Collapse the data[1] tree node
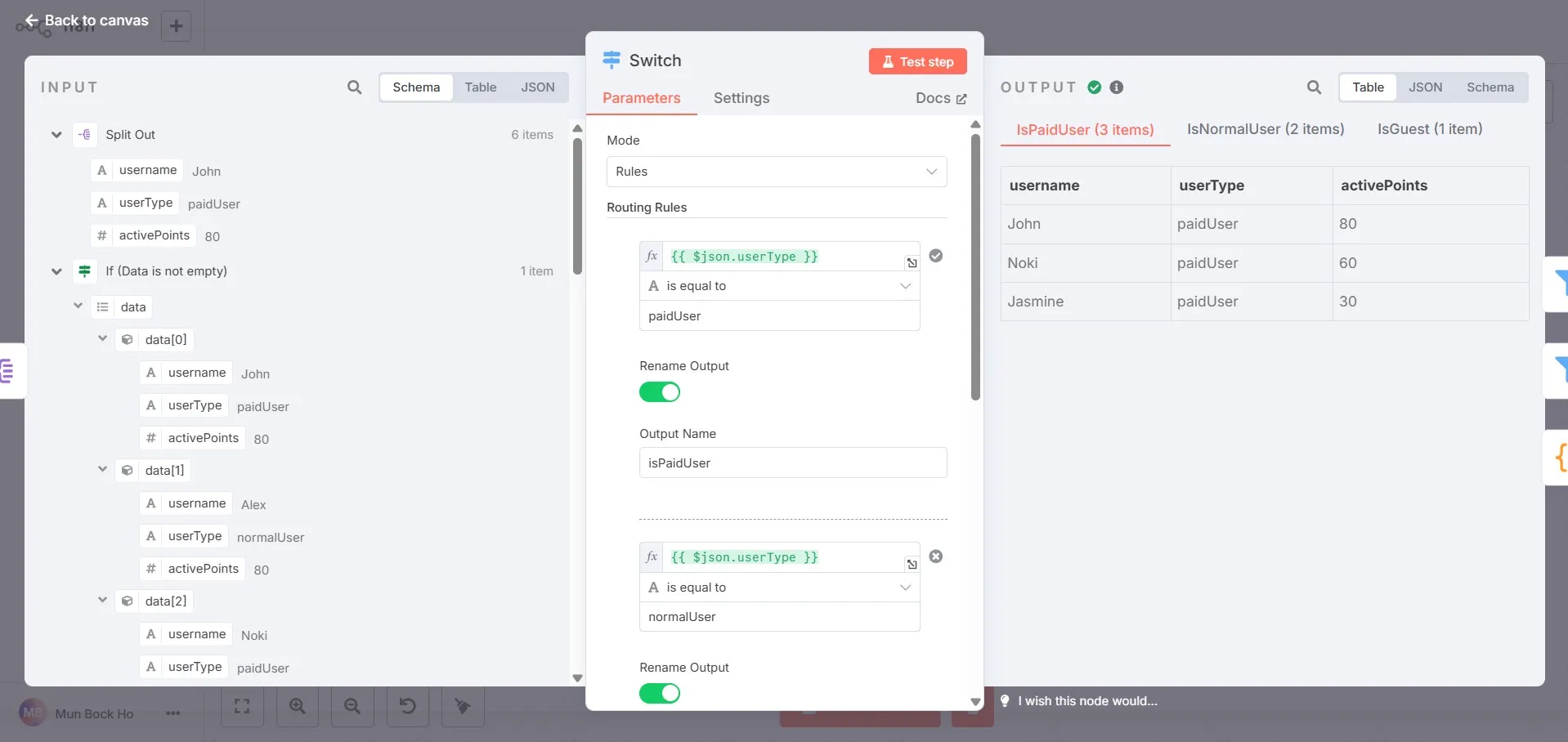This screenshot has width=1568, height=742. point(103,470)
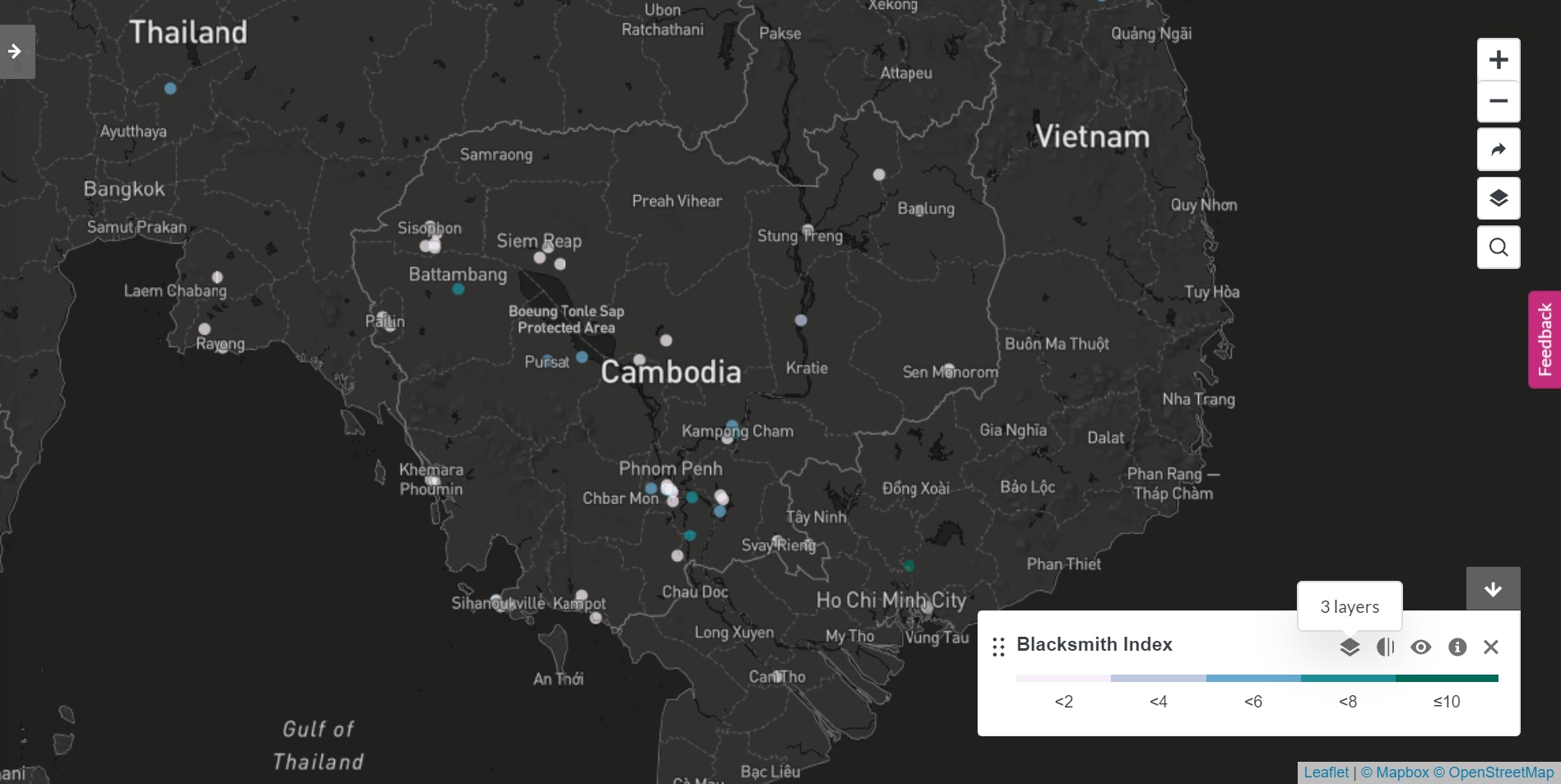This screenshot has width=1561, height=784.
Task: Grab the Blacksmith Index drag handle
Action: [998, 647]
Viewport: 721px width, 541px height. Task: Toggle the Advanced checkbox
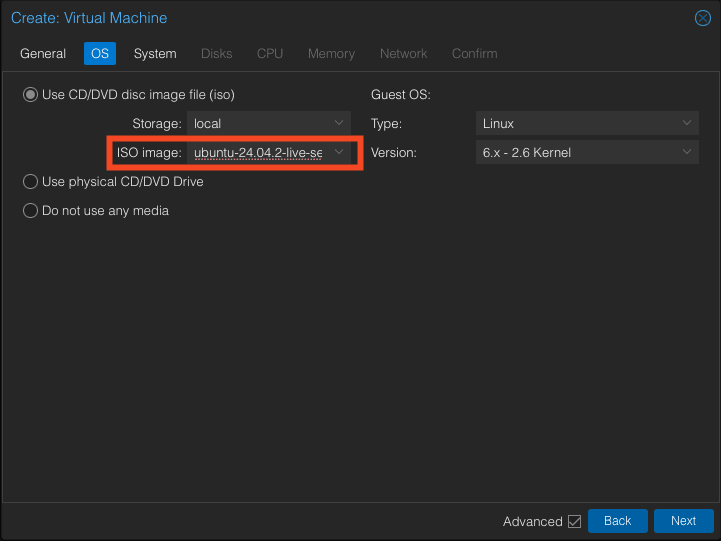574,521
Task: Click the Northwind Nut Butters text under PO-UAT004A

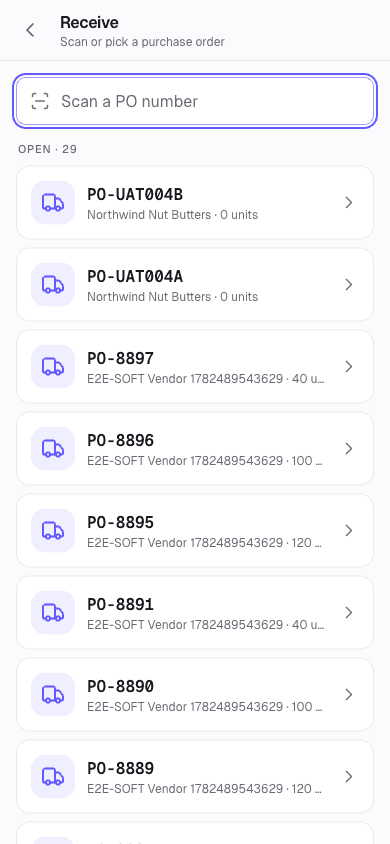Action: pos(149,297)
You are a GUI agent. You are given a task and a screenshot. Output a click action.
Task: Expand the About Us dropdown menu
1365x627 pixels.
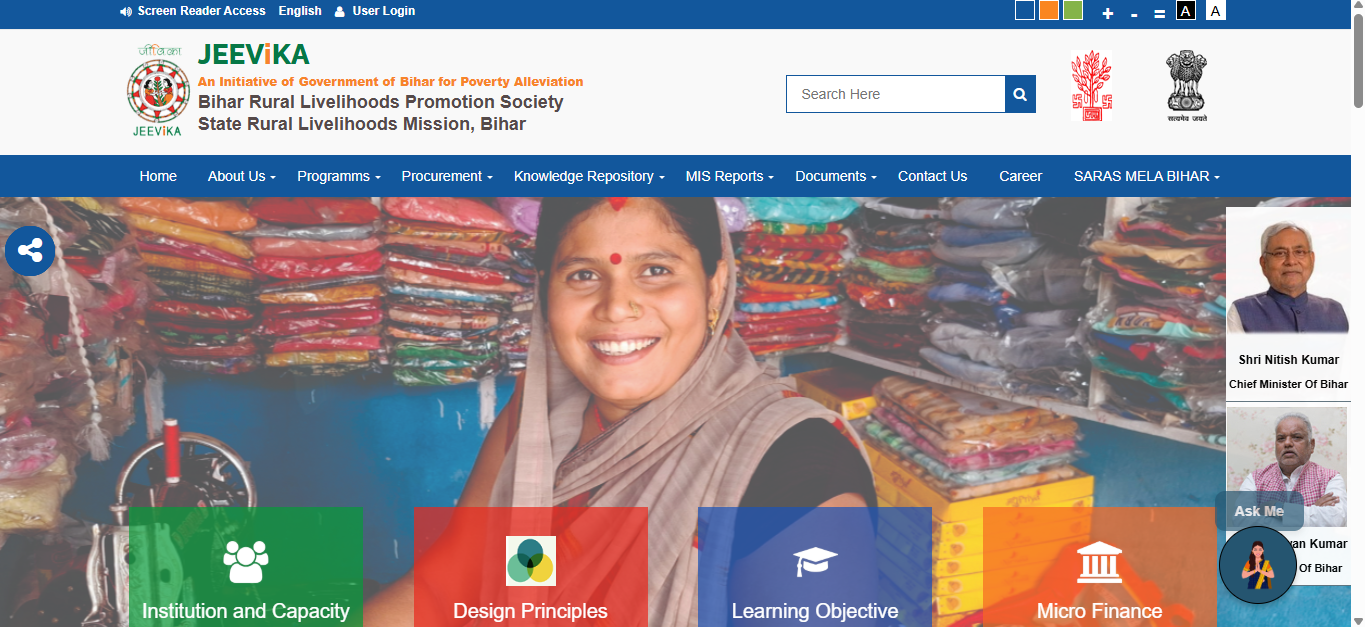242,176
□ □ □ □
● **PROBLEM TO SOLVE**: Copy the entries exactly. Leave out the images.

● **ANSWER BOX**:
Collapse the data[1] tree node
This screenshot has width=1568, height=742. point(103,470)
This screenshot has width=1561, height=784.
Task: Grab the Blacksmith Index drag handle
Action: [998, 647]
Viewport: 721px width, 541px height. Task: Toggle the Advanced checkbox
574,521
Task: Click the Northwind Nut Butters text under PO-UAT004A

Action: pos(149,297)
You are a GUI agent. You are given a task and a screenshot. Output a click action.
Task: Expand the About Us dropdown menu
1365x627 pixels.
242,176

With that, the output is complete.